§ **Goal of the exercise**
Reproduce the following items line for line, without changing anything.

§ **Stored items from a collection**
== == ==
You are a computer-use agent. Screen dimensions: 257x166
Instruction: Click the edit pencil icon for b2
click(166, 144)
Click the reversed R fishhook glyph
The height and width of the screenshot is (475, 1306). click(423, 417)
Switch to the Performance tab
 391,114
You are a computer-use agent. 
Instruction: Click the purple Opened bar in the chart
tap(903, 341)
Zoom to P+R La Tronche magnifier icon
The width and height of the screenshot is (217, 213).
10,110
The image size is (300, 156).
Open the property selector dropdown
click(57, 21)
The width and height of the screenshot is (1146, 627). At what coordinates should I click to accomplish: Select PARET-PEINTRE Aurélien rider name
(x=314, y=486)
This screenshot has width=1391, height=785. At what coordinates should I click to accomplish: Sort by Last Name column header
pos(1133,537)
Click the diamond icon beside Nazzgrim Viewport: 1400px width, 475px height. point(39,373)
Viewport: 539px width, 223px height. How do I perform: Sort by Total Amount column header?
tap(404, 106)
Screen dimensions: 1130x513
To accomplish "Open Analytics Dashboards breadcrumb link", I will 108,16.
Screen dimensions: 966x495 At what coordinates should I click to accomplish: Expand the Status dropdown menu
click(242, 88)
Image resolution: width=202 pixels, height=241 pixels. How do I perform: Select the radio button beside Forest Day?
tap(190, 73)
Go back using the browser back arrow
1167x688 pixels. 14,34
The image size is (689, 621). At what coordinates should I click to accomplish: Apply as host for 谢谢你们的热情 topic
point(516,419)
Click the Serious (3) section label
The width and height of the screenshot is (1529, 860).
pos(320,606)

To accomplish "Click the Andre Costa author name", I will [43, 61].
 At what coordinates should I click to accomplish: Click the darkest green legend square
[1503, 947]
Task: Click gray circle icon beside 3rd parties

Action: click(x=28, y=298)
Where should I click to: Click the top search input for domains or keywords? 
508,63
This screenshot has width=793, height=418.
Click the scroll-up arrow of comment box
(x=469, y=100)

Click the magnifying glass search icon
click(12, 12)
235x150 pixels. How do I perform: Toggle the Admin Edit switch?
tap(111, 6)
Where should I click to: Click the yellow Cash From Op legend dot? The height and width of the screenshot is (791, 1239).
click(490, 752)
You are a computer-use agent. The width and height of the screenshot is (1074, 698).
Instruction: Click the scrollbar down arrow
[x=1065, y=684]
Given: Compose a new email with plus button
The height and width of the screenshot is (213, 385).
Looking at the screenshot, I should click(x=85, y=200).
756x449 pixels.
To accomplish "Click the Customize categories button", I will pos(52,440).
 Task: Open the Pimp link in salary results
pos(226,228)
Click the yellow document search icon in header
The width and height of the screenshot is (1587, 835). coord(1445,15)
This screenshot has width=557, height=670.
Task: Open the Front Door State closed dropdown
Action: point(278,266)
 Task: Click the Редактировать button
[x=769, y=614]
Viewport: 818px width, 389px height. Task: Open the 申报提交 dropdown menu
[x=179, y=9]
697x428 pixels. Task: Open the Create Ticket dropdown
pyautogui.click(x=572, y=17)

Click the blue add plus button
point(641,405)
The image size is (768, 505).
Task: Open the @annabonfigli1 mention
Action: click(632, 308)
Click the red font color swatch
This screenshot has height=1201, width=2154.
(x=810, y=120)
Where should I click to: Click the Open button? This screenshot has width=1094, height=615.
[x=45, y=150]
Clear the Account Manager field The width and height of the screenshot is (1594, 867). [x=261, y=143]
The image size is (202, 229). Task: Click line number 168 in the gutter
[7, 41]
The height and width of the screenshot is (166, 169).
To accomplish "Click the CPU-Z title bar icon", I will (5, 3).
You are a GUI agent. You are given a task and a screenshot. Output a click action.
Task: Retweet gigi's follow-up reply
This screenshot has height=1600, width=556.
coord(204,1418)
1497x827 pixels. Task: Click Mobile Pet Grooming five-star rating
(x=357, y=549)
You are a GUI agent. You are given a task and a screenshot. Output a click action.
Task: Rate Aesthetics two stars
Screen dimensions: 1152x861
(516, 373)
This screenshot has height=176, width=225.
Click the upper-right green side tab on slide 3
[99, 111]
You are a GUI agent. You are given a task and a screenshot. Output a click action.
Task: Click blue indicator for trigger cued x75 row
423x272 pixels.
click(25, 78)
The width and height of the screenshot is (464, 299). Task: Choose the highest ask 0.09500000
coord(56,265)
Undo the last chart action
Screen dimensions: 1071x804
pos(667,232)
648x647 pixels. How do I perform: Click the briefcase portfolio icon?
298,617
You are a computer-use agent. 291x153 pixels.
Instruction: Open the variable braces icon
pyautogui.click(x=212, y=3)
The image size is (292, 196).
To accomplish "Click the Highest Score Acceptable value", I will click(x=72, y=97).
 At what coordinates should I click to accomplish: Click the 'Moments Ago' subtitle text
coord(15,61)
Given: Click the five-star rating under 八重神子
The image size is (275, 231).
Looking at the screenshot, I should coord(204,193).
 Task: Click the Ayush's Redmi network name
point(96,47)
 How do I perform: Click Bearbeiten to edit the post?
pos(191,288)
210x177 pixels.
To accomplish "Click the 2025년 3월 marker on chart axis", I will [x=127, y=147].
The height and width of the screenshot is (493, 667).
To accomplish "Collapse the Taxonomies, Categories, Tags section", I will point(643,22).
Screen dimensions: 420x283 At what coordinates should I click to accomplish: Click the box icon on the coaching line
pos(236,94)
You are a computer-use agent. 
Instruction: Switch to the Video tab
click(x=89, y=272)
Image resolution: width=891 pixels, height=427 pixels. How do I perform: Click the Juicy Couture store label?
== == ==
§ **Result of the exercise**
You are a computer-use agent. Screen dimensions: 257x166
Instruction: Click the edit pencil icon for b2
click(166, 144)
Click the reversed R fishhook glyph
The height and width of the screenshot is (475, 1306). click(423, 417)
Switch to the Performance tab
 391,114
You are a computer-use agent. 
Instruction: Click the purple Opened bar in the chart
tap(903, 341)
Zoom to P+R La Tronche magnifier icon
The width and height of the screenshot is (217, 213).
10,110
The image size is (300, 156).
Open the property selector dropdown
click(57, 21)
The width and height of the screenshot is (1146, 627). At what coordinates should I click to accomplish: Select PARET-PEINTRE Aurélien rider name
(x=314, y=486)
This screenshot has width=1391, height=785. At what coordinates should I click to accomplish: Sort by Last Name column header
pos(1133,537)
Click the diamond icon beside Nazzgrim Viewport: 1400px width, 475px height. point(39,373)
Viewport: 539px width, 223px height. How do I perform: Sort by Total Amount column header?
tap(404, 106)
Screen dimensions: 1130x513
To accomplish "Open Analytics Dashboards breadcrumb link", I will 108,16.
Screen dimensions: 966x495 At what coordinates should I click to accomplish: Expand the Status dropdown menu
click(242, 88)
Image resolution: width=202 pixels, height=241 pixels. How do I perform: Select the radio button beside Forest Day?
tap(190, 73)
Go back using the browser back arrow
1167x688 pixels. 14,34
The image size is (689, 621). At what coordinates should I click to accomplish: Apply as host for 谢谢你们的热情 topic
point(516,419)
Click the Serious (3) section label
The width and height of the screenshot is (1529, 860).
pos(320,606)

To accomplish "Click the Andre Costa author name", I will [43, 61].
 At what coordinates should I click to accomplish: Click the darkest green legend square
[1503, 947]
Task: Click gray circle icon beside 3rd parties

Action: click(x=28, y=298)
Where should I click to: Click the top search input for domains or keywords? 
508,63
This screenshot has width=793, height=418.
Click the scroll-up arrow of comment box
(x=469, y=100)

Click the magnifying glass search icon
click(12, 12)
235x150 pixels. How do I perform: Toggle the Admin Edit switch?
tap(111, 6)
Where should I click to: Click the yellow Cash From Op legend dot? The height and width of the screenshot is (791, 1239).
click(490, 752)
You are a computer-use agent. The width and height of the screenshot is (1074, 698).
Instruction: Click the scrollbar down arrow
[x=1065, y=684]
Given: Compose a new email with plus button
The height and width of the screenshot is (213, 385).
Looking at the screenshot, I should click(x=85, y=200).
756x449 pixels.
To accomplish "Click the Customize categories button", I will pos(52,440).
 Task: Open the Pimp link in salary results
pos(226,228)
Click the yellow document search icon in header
The width and height of the screenshot is (1587, 835). coord(1445,15)
This screenshot has width=557, height=670.
Task: Open the Front Door State closed dropdown
Action: point(278,266)
 Task: Click the Редактировать button
[x=769, y=614]
Viewport: 818px width, 389px height. Task: Open the 申报提交 dropdown menu
[x=179, y=9]
697x428 pixels. Task: Open the Create Ticket dropdown
pyautogui.click(x=572, y=17)

Click the blue add plus button
point(641,405)
The image size is (768, 505).
Task: Open the @annabonfigli1 mention
Action: click(632, 308)
Click the red font color swatch
This screenshot has height=1201, width=2154.
(x=810, y=120)
Where should I click to: Click the Open button? This screenshot has width=1094, height=615.
[x=45, y=150]
Clear the Account Manager field The width and height of the screenshot is (1594, 867). [x=261, y=143]
The image size is (202, 229). Task: Click line number 168 in the gutter
[7, 41]
The height and width of the screenshot is (166, 169).
To accomplish "Click the CPU-Z title bar icon", I will (5, 3).
You are a GUI agent. You are given a task and a screenshot. Output a click action.
Task: Retweet gigi's follow-up reply
This screenshot has height=1600, width=556.
coord(204,1418)
1497x827 pixels. Task: Click Mobile Pet Grooming five-star rating
(x=357, y=549)
You are a GUI agent. You are given a task and a screenshot. Output a click action.
Task: Rate Aesthetics two stars
Screen dimensions: 1152x861
(516, 373)
This screenshot has height=176, width=225.
Click the upper-right green side tab on slide 3
[99, 111]
You are a GUI agent. You are given a task and a screenshot. Output a click action.
Task: Click blue indicator for trigger cued x75 row
423x272 pixels.
click(25, 78)
The width and height of the screenshot is (464, 299). Task: Choose the highest ask 0.09500000
coord(56,265)
Undo the last chart action
Screen dimensions: 1071x804
pos(667,232)
648x647 pixels. How do I perform: Click the briefcase portfolio icon?
298,617
You are a computer-use agent. 291x153 pixels.
Instruction: Open the variable braces icon
pyautogui.click(x=212, y=3)
The image size is (292, 196).
To accomplish "Click the Highest Score Acceptable value", I will click(x=72, y=97).
 At what coordinates should I click to accomplish: Click the 'Moments Ago' subtitle text
coord(15,61)
Given: Click the five-star rating under 八重神子
The image size is (275, 231).
Looking at the screenshot, I should coord(204,193).
 Task: Click the Ayush's Redmi network name
point(96,47)
 How do I perform: Click Bearbeiten to edit the post?
pos(191,288)
210x177 pixels.
To accomplish "Click the 2025년 3월 marker on chart axis", I will [x=127, y=147].
The height and width of the screenshot is (493, 667).
To accomplish "Collapse the Taxonomies, Categories, Tags section", I will point(643,22).
Screen dimensions: 420x283 At what coordinates should I click to accomplish: Click the box icon on the coaching line
pos(236,94)
You are a computer-use agent. 
Instruction: Switch to the Video tab
click(x=89, y=272)
Image resolution: width=891 pixels, height=427 pixels. How do I perform: Click the Juicy Couture store label?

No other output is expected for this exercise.